Records to use:
== Segment start ==

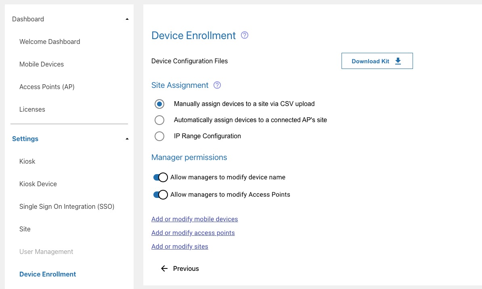482x289 pixels.
Task: Click help icon next to Site Assignment
Action: click(217, 85)
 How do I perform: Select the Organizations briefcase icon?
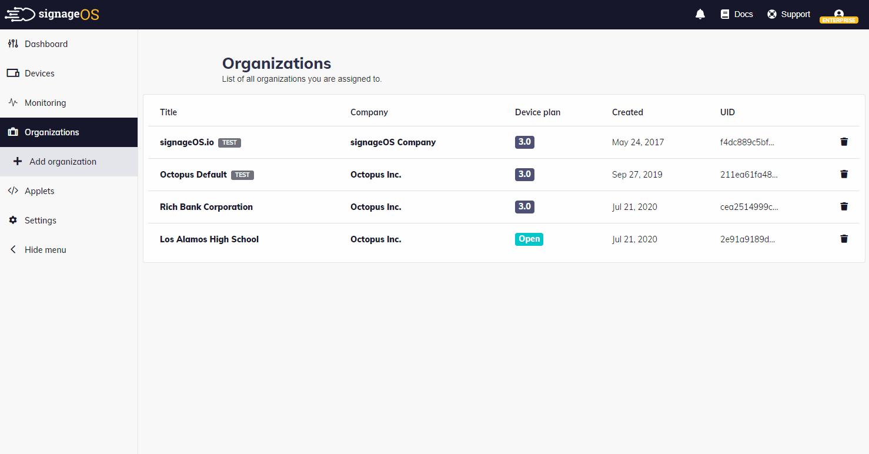click(x=12, y=132)
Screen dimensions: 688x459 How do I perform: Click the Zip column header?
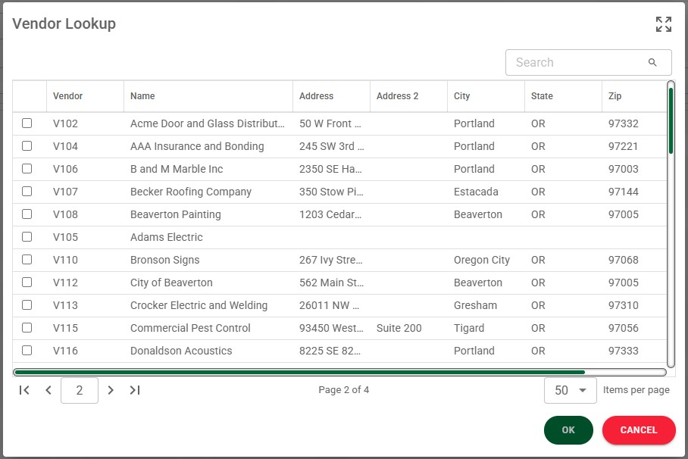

== Segment end ==

Work task: Copy out, exactly and without pictures, each line from the one containing "How do I perform: Select" through the final line of the entries, both ends included.

Expected answer:
 How do I perform: Select the Organizations briefcase icon?
click(x=12, y=132)
Screen dimensions: 688x459 How do I perform: Click the Zip column header?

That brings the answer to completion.